WHERE WE STAND – Something of an odd day, yesterday, with markets by and large relatively quiet, as participants continued to digest the latest developments on the trade front, while also looking ahead to today’s US CPI figures.
Markets, consequently, spent most of the day meandering along – stocks trading as near as makes no difference flat; Treasuries grinding lower led by the long-end of the curve amid a repricing of inflation expectations; and the dollar drifting a touch lower, dipping below the 108 figure, per the DXY, as NY trade progressed. Fundamentally, though, the price action brough along nothing to alter my existing biases, of being bullish USD, and bullish equities, continuing to seek dip buying opportunities in both.
For the benefit of infrequent readers, that bullish USD view is supported by my stance that the present US economic outperformance should continue for the foreseeable future, along with the idea that it remains difficult for participants to sit in USD shorts when the degree of policy, and trade, uncertainty remains so high. Equities, meanwhile, should continue to trade higher in relatively choppy fashion, as the aforementioned solid economic growth, and resilient earnings growth, combine to see the path of least resistance lead to the upside, albeit with higher vol amid the absence of a ‘Fed put’ this year.
Speaking of the Fed, we heard from Chair Powell yesterday, in the first of two days of Congressional testimony. His remarks, though, broadly mirrored those given at the January FOMC press conference a fortnight ago, with Powell reiterating that the Fed need not hurry to adjust rates, with policy being well-positioned for the risks and uncertainties facing the economic outlook, as policymakers remain attentive to risks on both sides of the dual mandate.

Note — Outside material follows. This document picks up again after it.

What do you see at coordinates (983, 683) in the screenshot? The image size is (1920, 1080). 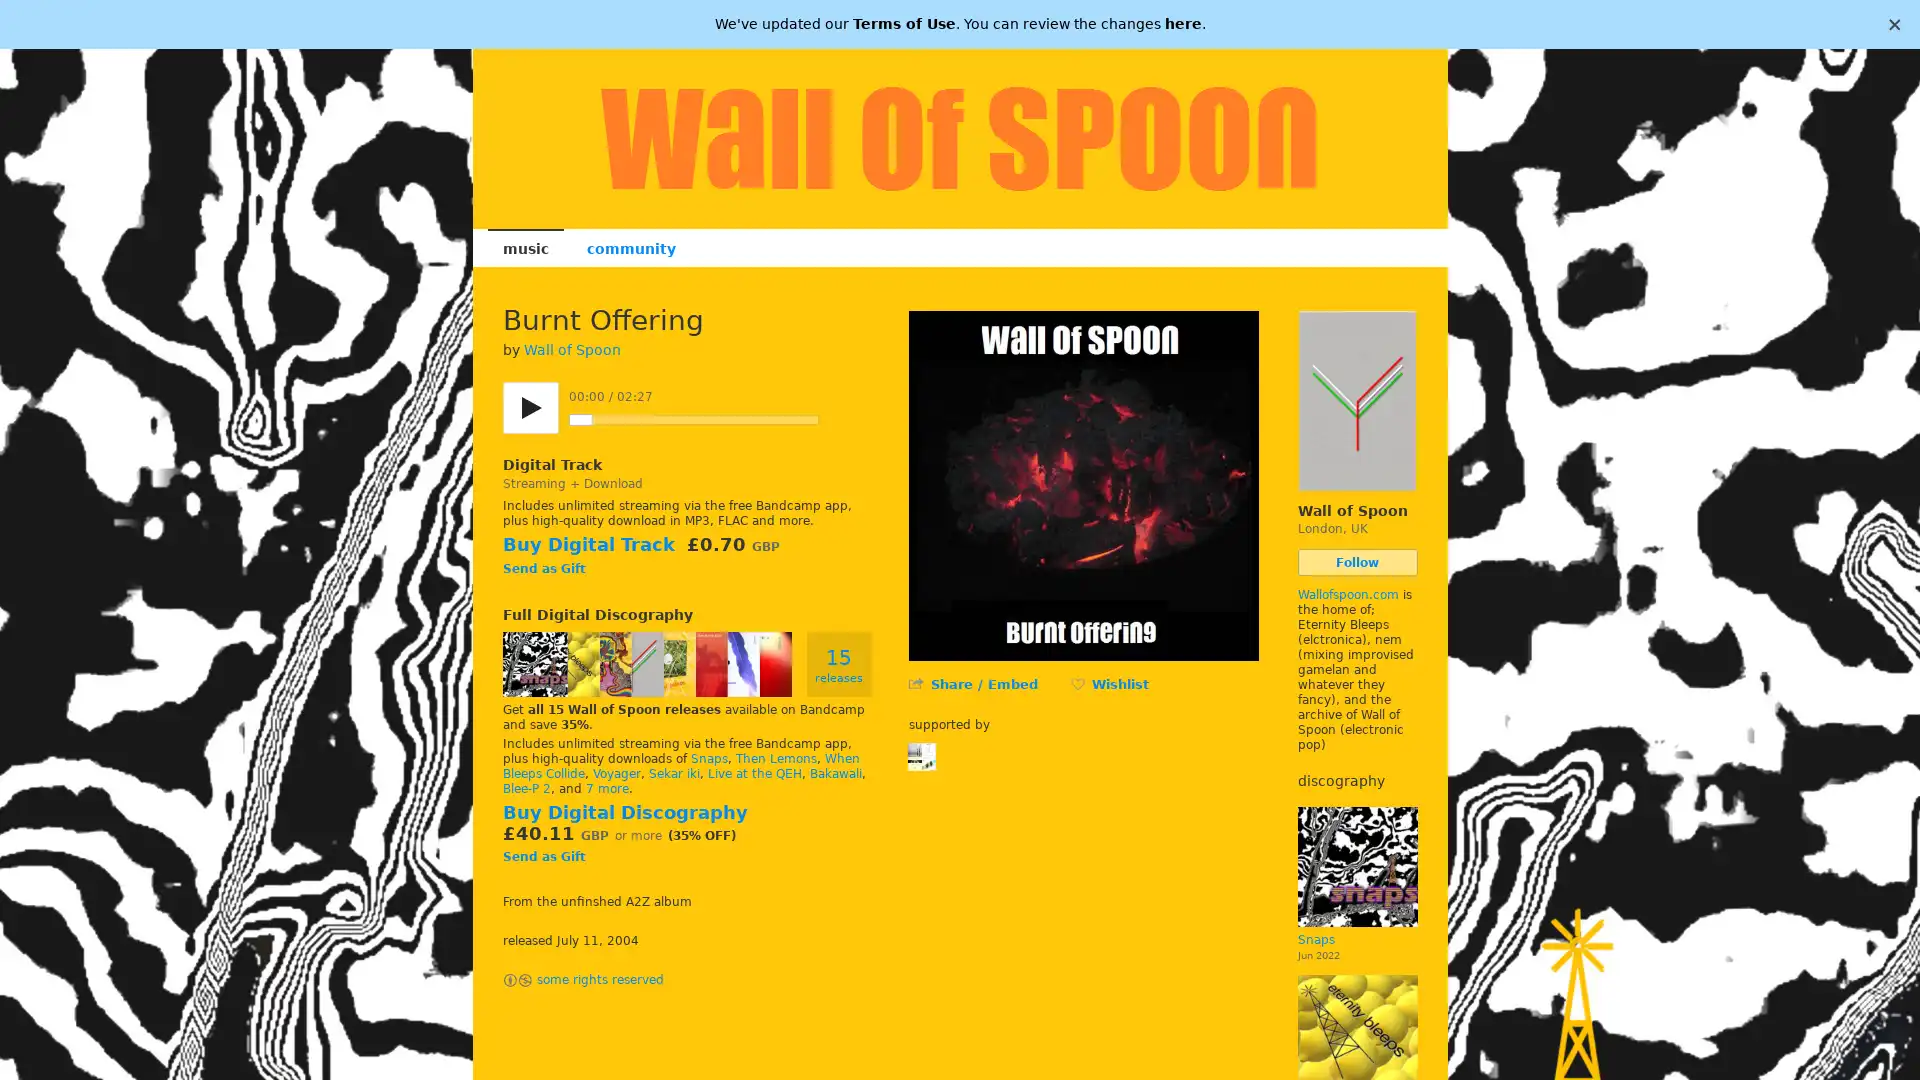 I see `Share / Embed` at bounding box center [983, 683].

Yesterday also brought remarks from BoE Governor Bailey, who waffled on financial stability, and from external MPC member Mann who, somehow, managed to sound hawkish when explaining why she dissented in favour of a ‘jumbo’ 50bp cut last week. Essentially, the nub of Mann’s argument was that a larger move was needed to send a strong signal about the appropriate Bank Rate level and anchor inflation expectations, but that she favours maintaining policy restrictiveness in the future. Not sure that’s a circle I’m able to square, but suffice to say it doesn’t seem as if Mann will be maintaining her dovish stance for particularly long.
In any case, the UK continues to face a ‘stagflationary’ economic backdrop, meaning I still see little – if anything – to like about either the GBP, or Gilts. Incidentally, cable slipped to fresh 1-week lows yesterday, though the bears will really want to see a close below the 1.23 figure to strengthen downside momentum.
Elsewhere, despite hitting fresh record highs early in the session, gold subsequently pulled back below the $2,900/oz mark. It’s too early to definitively say that the yellow metal has lost its shine, with yesterday’s move looking more like profit taking than anything else. Amid continued haven demand, upside inflation risks, and solid momentum, the bull case for bullion remains a solid one.
LOOK AHEAD – The data docket, finally, gets rather busier today.
January’s US CPI figures will be the main event, with headline prices seen rising 2.9% YoY last month, unchanged from the pace seen in December, while core CPI is expected to dip to 3.1% YoY, which would be the slowest annual pace since April 2021. That said, it’s tough to imagine the figures materially moving the needle in terms of the Fed policy outlook, with policymakers not only seeking a large body of evidence of the disinflation trend continuing, but also likely preferring to sit on the sidelines for now, to assess the macroeconomic impacts of Trump’s trade policies. Of course, the January CPI figures will not account for any tariff-related impact, further lessening their significance.
Besides inflation, Fed Chair Powell will give a second day of testimony on Capitol Hill today, this time to the House Financial Services Committee, though remarks are set to largely mirror those given yesterday. Fed Governor Waller, and non-voter Bostic, as well as the ECB’s Elderson and Nagle, are also due to speak throughout the day.